Fatty acid synthase-II is required for the synthesis of mycolic acid and essential for pathogenicity of Nocardia seriolae.

Abstract

Nocardia seriolae is the etiological agent of fish nocardiosis. Fatty acid synthase type II (FAS-II) system is involved in the biosynthesis of mycolic acid, a key virulence factor of N. seriolae. In this study, genes associated with mycolic acid biosynthesis within the FAS-II system (MabA, HadAB, InhA and KasA) were identified in the wild-type strain ZJ0503. Targeted knockout of these FAS-II enzyme genes yielded the mutants ΔMabA, ΔHadAB, ΔInhA and ΔKasA, which exhibited loss of acid-fast staining and a complete absence of mycolic acid derivatives.

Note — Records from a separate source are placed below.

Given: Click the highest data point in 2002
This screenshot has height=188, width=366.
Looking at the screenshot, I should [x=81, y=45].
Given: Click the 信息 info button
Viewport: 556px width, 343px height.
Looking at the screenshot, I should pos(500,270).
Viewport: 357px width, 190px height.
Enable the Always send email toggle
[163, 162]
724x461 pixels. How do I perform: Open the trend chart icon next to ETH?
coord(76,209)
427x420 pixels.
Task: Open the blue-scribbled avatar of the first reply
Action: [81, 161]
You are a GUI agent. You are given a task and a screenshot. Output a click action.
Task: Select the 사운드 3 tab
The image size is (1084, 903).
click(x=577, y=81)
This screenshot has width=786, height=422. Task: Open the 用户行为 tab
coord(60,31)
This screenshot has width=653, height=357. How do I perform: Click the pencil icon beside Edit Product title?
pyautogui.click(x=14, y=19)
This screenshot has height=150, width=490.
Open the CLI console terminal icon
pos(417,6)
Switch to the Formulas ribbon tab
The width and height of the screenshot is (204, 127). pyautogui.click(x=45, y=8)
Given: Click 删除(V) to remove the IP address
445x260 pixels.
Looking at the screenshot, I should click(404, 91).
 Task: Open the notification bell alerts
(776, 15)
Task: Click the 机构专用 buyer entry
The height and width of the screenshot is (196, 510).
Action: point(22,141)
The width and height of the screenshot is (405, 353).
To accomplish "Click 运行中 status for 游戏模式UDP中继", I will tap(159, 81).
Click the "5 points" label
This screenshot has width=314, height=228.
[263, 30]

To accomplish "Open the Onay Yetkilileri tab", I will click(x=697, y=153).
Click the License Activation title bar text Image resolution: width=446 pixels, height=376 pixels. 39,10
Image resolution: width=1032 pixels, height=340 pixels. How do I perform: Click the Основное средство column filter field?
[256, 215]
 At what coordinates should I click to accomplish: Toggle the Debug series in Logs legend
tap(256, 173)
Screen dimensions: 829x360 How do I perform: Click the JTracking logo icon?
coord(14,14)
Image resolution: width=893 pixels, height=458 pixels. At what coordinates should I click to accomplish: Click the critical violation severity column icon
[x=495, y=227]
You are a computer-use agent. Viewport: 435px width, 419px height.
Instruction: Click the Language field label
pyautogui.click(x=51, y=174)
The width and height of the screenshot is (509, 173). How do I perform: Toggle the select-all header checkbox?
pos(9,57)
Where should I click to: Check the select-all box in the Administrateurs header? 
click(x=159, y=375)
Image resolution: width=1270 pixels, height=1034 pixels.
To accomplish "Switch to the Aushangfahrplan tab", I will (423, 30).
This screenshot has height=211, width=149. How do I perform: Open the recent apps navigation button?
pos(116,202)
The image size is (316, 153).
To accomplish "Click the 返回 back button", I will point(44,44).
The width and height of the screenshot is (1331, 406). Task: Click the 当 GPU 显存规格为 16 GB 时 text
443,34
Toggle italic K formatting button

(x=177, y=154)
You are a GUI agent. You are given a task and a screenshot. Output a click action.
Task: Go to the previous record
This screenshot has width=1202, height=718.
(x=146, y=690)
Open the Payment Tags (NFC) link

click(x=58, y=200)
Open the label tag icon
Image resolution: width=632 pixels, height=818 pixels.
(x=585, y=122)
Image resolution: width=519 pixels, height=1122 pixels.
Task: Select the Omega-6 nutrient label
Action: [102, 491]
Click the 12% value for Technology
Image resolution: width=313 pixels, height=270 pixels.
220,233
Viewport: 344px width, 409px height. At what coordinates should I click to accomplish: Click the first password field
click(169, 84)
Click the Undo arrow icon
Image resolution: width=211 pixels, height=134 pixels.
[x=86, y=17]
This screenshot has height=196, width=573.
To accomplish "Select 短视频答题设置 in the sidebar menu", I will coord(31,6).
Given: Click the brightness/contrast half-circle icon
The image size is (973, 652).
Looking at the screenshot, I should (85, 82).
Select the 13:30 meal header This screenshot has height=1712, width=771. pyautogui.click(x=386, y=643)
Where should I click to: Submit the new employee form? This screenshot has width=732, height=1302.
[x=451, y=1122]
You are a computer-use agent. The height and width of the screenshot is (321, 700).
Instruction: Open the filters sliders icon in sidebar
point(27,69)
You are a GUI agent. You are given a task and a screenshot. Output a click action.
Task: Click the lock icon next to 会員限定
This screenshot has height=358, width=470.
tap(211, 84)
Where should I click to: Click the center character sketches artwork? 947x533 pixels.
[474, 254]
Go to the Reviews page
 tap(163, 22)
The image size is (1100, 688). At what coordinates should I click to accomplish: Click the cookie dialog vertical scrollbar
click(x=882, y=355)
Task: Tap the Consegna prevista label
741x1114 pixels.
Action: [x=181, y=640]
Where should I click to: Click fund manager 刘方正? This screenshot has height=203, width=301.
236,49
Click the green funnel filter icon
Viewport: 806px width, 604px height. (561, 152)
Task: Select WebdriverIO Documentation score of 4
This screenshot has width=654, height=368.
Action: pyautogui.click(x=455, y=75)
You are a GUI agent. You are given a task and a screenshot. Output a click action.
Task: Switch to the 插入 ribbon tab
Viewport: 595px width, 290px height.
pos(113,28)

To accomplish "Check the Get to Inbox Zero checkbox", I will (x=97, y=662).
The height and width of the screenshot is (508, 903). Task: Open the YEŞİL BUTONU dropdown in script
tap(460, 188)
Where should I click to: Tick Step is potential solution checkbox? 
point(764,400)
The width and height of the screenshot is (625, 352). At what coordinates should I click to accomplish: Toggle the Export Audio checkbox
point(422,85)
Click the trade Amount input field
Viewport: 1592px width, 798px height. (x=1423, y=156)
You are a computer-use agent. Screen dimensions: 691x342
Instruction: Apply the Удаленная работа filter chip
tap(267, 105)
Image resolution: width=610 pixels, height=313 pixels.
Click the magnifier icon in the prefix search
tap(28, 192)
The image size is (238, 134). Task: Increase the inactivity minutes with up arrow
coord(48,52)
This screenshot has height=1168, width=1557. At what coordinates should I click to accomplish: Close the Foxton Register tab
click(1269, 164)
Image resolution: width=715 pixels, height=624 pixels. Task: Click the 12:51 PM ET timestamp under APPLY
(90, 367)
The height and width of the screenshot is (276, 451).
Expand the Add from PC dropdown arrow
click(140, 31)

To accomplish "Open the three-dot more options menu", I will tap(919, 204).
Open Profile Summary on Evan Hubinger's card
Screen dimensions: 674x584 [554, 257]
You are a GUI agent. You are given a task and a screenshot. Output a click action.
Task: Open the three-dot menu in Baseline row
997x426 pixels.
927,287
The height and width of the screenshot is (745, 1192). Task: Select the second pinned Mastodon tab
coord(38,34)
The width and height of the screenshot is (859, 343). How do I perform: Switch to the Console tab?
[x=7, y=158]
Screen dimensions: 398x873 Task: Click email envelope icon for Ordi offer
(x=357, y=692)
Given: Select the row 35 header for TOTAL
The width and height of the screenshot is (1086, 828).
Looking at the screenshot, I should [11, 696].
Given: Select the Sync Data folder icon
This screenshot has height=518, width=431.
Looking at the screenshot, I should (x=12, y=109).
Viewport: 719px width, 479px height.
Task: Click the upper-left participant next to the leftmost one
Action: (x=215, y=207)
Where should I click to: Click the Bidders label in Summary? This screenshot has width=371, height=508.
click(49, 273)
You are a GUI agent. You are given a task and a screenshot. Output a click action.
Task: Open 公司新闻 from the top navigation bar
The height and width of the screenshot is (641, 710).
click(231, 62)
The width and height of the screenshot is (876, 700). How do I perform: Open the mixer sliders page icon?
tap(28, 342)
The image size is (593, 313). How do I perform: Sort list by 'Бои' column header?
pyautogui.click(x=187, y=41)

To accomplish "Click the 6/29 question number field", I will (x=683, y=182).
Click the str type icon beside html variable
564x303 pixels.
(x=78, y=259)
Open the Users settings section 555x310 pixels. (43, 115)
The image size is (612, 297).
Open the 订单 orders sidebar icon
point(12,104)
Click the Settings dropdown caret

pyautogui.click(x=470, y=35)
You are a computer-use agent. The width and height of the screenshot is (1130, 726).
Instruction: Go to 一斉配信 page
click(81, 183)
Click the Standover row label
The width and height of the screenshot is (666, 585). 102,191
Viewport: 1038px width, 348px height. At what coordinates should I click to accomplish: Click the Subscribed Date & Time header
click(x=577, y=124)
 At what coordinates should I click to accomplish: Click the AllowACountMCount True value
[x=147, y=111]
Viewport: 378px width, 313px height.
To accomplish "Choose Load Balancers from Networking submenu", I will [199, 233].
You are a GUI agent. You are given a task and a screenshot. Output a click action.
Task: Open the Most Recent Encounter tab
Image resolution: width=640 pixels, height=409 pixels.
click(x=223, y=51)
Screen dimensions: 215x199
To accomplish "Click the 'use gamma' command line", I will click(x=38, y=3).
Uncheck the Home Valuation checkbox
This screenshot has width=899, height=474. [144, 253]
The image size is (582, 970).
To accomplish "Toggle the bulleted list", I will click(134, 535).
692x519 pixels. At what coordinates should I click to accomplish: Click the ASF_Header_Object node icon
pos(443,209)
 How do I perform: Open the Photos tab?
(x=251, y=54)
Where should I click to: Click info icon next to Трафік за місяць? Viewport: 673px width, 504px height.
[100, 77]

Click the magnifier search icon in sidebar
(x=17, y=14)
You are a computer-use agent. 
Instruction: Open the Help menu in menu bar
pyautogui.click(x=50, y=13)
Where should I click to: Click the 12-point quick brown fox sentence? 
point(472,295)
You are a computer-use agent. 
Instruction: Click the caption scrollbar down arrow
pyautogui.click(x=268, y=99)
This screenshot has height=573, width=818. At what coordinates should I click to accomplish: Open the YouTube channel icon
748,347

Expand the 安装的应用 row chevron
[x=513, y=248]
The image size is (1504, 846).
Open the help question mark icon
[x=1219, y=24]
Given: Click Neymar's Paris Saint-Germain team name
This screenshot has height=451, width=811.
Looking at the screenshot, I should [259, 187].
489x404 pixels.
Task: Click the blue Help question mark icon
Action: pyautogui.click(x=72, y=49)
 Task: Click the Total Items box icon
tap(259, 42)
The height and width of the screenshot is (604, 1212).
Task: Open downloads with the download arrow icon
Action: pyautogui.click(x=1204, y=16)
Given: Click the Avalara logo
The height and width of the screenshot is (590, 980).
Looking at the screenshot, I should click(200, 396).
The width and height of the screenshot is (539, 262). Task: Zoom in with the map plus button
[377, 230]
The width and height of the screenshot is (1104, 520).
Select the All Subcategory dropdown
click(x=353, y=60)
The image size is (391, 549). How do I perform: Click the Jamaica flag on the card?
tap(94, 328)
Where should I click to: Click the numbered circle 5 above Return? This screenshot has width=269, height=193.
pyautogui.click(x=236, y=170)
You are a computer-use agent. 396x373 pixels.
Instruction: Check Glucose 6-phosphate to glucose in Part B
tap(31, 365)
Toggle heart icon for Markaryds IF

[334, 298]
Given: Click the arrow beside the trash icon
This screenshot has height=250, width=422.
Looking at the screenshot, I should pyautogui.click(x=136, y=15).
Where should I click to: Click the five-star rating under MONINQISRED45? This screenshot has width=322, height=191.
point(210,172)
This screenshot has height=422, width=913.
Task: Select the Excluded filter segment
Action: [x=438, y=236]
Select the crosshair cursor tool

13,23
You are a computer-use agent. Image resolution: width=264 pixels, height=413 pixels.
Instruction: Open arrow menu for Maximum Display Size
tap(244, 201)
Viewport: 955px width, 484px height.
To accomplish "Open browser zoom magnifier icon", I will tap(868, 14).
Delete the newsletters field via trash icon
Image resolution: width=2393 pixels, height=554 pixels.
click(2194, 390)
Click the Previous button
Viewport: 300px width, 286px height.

Virulence of these mutants was significantly attenuated in snakehead (Channa argus), with LDvalues at 6.90-, 8.00-, 8.07- and 7.16-fold higher than that of the wild-type strain, and they showed a markedly reduced ability to induce foam cell formation and apoptosis in macrophages compared to the wild-type strain. In fish infected with the wild-type strain, significant upregulation of pro-inflammatory genes and prominent granuloma formation were observed in immune tissues, whereas infection with mutants resulted in subdued inflammatory responses and an absence of granulomatous pathology. Collectively, these findings suggest that targeting FAS-II enzymes to inhibit mycolic acid synthesis in N. seriolae could represent a promising therapeutic strategy for controlling and treating fish nocardiosis in the future.